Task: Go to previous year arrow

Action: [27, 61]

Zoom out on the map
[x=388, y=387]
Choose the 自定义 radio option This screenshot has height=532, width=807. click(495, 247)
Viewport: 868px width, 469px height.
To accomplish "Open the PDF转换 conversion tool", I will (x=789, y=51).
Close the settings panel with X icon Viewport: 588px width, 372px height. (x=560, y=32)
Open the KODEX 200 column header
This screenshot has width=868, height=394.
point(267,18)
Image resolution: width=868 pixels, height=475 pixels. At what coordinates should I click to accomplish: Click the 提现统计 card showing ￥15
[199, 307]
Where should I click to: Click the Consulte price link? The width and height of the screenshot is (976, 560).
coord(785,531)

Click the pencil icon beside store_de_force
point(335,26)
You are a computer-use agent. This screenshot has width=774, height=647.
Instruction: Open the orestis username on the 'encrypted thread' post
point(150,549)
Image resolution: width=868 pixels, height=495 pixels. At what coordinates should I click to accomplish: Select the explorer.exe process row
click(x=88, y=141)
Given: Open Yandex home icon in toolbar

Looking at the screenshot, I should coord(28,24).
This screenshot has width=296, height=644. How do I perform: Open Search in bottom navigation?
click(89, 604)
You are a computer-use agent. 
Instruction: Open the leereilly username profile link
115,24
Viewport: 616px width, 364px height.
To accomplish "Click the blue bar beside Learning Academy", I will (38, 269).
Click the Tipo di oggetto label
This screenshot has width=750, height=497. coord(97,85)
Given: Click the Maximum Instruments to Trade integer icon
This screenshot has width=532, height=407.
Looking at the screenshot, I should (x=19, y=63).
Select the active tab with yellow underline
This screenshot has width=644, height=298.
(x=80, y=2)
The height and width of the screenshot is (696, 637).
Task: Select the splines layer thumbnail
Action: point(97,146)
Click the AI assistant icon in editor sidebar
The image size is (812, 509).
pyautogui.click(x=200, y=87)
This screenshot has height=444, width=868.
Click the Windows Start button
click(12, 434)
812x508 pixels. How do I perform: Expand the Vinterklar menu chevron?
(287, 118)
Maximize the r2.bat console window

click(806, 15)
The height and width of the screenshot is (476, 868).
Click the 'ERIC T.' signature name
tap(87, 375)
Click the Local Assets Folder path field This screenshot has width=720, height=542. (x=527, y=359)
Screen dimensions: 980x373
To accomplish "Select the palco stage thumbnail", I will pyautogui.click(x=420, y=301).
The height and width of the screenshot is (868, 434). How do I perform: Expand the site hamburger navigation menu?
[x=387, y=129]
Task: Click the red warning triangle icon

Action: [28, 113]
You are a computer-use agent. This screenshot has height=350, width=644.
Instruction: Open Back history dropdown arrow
=====
• _AIM OF THE TASK_:
Copy the lines that hold the word "will". Take them from the records above.

• _WRITTEN ANSWER_:
To accomplish "Open the PDF转换 conversion tool", I will (x=789, y=51).
To accomplish "Click the blue bar beside Learning Academy", I will (38, 269).
To accomplish "Select the palco stage thumbnail", I will pyautogui.click(x=420, y=301).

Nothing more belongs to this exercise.